*** Opening RECORDS TO PROCESS ***

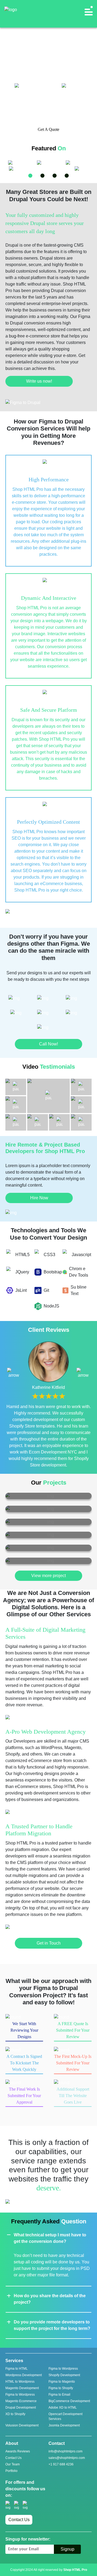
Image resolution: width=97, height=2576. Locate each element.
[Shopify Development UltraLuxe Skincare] (48, 1496)
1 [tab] (30, 176)
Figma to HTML (16, 2368)
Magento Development (22, 2388)
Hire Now (39, 1198)
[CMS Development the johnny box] (48, 1548)
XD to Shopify (15, 2414)
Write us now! (39, 381)
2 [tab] (42, 176)
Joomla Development (64, 2425)
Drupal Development (20, 2407)
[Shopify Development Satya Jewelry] (48, 1561)
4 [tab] (67, 176)
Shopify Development (64, 2375)
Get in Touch (49, 1943)
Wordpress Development (23, 2375)
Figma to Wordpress (63, 2368)
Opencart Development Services (65, 2416)
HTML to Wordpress (19, 2381)
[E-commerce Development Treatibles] (48, 1522)
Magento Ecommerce (21, 2401)
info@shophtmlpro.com (65, 2451)
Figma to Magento (61, 2381)
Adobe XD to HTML (62, 2407)
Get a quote (48, 129)
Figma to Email (59, 2394)
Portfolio (11, 2471)
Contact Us (13, 2458)
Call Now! (48, 1044)
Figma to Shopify (60, 2388)
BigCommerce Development (69, 2401)
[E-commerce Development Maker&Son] (48, 1509)
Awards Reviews (17, 2451)
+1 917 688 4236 (61, 2464)
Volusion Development (22, 2425)
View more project (48, 1575)
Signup (67, 2549)
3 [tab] (55, 176)
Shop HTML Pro (75, 2570)
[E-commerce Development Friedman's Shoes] (48, 1535)
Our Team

*** Closing RECORDS TO PROCESS ***

### AIM OF THE EXERCISE
Please make an exact copy of the records, leaving out any picture.

### RESULT FOR THIS TASK
Image resolution: width=97, height=2576. Locate each element.
[Shopify Development UltraLuxe Skincare] (48, 1496)
1 [tab] (30, 176)
Figma to HTML (16, 2368)
Magento Development (22, 2388)
Hire Now (39, 1198)
[CMS Development the johnny box] (48, 1548)
XD to Shopify (15, 2414)
Write us now! (39, 381)
2 [tab] (42, 176)
Joomla Development (64, 2425)
Drupal Development (20, 2407)
[Shopify Development Satya Jewelry] (48, 1561)
4 [tab] (67, 176)
Shopify Development (64, 2375)
Get in Touch (49, 1943)
Wordpress Development (23, 2375)
Figma to Wordpress (63, 2368)
Opencart Development Services (65, 2416)
HTML to Wordpress (19, 2381)
[E-commerce Development Treatibles] (48, 1522)
Magento Ecommerce (21, 2401)
info@shophtmlpro.com (65, 2451)
Figma to Magento (61, 2381)
Adobe XD to HTML (62, 2407)
Get a quote (48, 129)
Figma to Email (59, 2394)
Portfolio (11, 2471)
Contact Us (13, 2458)
Call Now! (48, 1044)
Figma to Shopify (60, 2388)
BigCommerce Development (69, 2401)
[E-commerce Development Maker&Son] (48, 1509)
Awards Reviews (17, 2451)
+1 917 688 4236 (61, 2464)
Volusion Development (22, 2425)
View more project (48, 1575)
Signup (67, 2549)
3 [tab] (55, 176)
Shop HTML Pro (75, 2570)
[E-commerce Development Friedman's Shoes] (48, 1535)
Our Team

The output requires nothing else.